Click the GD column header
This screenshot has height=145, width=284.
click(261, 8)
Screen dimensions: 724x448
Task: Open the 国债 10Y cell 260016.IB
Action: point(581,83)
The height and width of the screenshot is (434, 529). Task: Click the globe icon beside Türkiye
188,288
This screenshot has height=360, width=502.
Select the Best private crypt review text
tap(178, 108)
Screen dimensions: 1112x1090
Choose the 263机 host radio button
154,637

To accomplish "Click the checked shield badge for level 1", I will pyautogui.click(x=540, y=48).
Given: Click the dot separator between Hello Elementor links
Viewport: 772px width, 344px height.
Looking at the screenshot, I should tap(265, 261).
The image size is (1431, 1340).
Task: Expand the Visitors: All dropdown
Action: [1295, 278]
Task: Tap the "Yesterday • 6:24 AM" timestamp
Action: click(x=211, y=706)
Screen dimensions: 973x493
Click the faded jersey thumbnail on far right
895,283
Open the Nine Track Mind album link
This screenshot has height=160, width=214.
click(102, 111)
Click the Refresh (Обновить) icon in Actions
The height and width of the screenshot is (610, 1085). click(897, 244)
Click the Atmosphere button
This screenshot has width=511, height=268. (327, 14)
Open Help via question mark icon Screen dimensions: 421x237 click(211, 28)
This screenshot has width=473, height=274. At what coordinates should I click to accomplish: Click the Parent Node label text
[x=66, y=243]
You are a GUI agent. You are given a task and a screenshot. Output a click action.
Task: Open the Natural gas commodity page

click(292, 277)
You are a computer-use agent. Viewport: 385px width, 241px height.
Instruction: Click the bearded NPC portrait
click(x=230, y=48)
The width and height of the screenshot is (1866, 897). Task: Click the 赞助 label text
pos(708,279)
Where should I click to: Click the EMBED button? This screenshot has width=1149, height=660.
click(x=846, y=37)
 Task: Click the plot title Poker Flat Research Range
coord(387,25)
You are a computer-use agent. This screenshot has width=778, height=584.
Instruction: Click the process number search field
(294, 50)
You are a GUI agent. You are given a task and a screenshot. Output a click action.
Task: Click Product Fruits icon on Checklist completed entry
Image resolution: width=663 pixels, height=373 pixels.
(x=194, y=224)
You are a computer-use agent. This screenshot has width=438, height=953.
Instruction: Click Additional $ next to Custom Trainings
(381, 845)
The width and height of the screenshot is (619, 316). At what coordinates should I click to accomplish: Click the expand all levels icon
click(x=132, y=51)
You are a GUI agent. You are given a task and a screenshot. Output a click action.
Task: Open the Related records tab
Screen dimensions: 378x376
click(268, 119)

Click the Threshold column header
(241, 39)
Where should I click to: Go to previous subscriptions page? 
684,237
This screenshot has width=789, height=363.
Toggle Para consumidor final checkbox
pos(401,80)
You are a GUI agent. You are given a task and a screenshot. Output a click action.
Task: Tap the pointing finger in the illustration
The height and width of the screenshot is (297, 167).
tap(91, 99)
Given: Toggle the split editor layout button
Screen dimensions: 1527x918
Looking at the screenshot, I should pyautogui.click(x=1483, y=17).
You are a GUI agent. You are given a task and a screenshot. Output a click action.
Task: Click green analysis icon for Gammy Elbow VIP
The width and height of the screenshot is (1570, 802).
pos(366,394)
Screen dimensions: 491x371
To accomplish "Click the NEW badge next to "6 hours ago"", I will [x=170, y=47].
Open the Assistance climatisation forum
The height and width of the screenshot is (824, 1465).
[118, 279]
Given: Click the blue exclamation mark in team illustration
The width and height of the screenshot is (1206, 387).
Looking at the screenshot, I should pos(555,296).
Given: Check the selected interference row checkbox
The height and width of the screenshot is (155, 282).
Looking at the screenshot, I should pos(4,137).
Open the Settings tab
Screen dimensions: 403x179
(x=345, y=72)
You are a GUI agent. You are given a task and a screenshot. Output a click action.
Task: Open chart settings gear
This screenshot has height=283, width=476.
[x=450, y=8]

________

◆ **EXERCISE DESCRIPTION**
Copy all the rows above verbatim, line for line.

◆ **OUTPUT OF THE EXERCISE**
Click the GD column header
This screenshot has height=145, width=284.
click(261, 8)
Screen dimensions: 724x448
Task: Open the 国债 10Y cell 260016.IB
Action: point(581,83)
The height and width of the screenshot is (434, 529). Task: Click the globe icon beside Türkiye
188,288
This screenshot has height=360, width=502.
Select the Best private crypt review text
tap(178, 108)
Screen dimensions: 1112x1090
Choose the 263机 host radio button
154,637

To accomplish "Click the checked shield badge for level 1", I will pyautogui.click(x=540, y=48).
Given: Click the dot separator between Hello Elementor links
Viewport: 772px width, 344px height.
Looking at the screenshot, I should tap(265, 261).
The image size is (1431, 1340).
Task: Expand the Visitors: All dropdown
Action: [1295, 278]
Task: Tap the "Yesterday • 6:24 AM" timestamp
Action: click(x=211, y=706)
Screen dimensions: 973x493
Click the faded jersey thumbnail on far right
895,283
Open the Nine Track Mind album link
This screenshot has height=160, width=214.
click(102, 111)
Click the Refresh (Обновить) icon in Actions
The height and width of the screenshot is (610, 1085). click(897, 244)
Click the Atmosphere button
This screenshot has width=511, height=268. (327, 14)
Open Help via question mark icon Screen dimensions: 421x237 click(211, 28)
This screenshot has width=473, height=274. At what coordinates should I click to accomplish: Click the Parent Node label text
[x=66, y=243]
You are a GUI agent. You are given a task and a screenshot. Output a click action.
Task: Open the Natural gas commodity page

click(292, 277)
You are a computer-use agent. Viewport: 385px width, 241px height.
Instruction: Click the bearded NPC portrait
click(x=230, y=48)
The width and height of the screenshot is (1866, 897). Task: Click the 赞助 label text
pos(708,279)
Where should I click to: Click the EMBED button? This screenshot has width=1149, height=660.
click(x=846, y=37)
 Task: Click the plot title Poker Flat Research Range
coord(387,25)
You are a computer-use agent. This screenshot has width=778, height=584.
Instruction: Click the process number search field
(294, 50)
You are a GUI agent. You are given a task and a screenshot. Output a click action.
Task: Click Product Fruits icon on Checklist completed entry
Image resolution: width=663 pixels, height=373 pixels.
(x=194, y=224)
You are a computer-use agent. This screenshot has width=438, height=953.
Instruction: Click Additional $ next to Custom Trainings
(381, 845)
The width and height of the screenshot is (619, 316). At what coordinates should I click to accomplish: Click the expand all levels icon
click(x=132, y=51)
You are a GUI agent. You are given a task and a screenshot. Output a click action.
Task: Open the Related records tab
Screen dimensions: 378x376
click(268, 119)

Click the Threshold column header
(241, 39)
Where should I click to: Go to previous subscriptions page? 
684,237
This screenshot has width=789, height=363.
Toggle Para consumidor final checkbox
pos(401,80)
You are a GUI agent. You are given a task and a screenshot. Output a click action.
Task: Tap the pointing finger in the illustration
The height and width of the screenshot is (297, 167).
tap(91, 99)
Given: Toggle the split editor layout button
Screen dimensions: 1527x918
Looking at the screenshot, I should pyautogui.click(x=1483, y=17).
You are a GUI agent. You are given a task and a screenshot. Output a click action.
Task: Click green analysis icon for Gammy Elbow VIP
The width and height of the screenshot is (1570, 802).
pos(366,394)
Screen dimensions: 491x371
To accomplish "Click the NEW badge next to "6 hours ago"", I will [x=170, y=47].
Open the Assistance climatisation forum
The height and width of the screenshot is (824, 1465).
[118, 279]
Given: Click the blue exclamation mark in team illustration
The width and height of the screenshot is (1206, 387).
Looking at the screenshot, I should pos(555,296).
Given: Check the selected interference row checkbox
The height and width of the screenshot is (155, 282).
Looking at the screenshot, I should pos(4,137).
Open the Settings tab
Screen dimensions: 403x179
(x=345, y=72)
You are a GUI agent. You are given a task and a screenshot. Output a click action.
Task: Open chart settings gear
This screenshot has height=283, width=476.
[x=450, y=8]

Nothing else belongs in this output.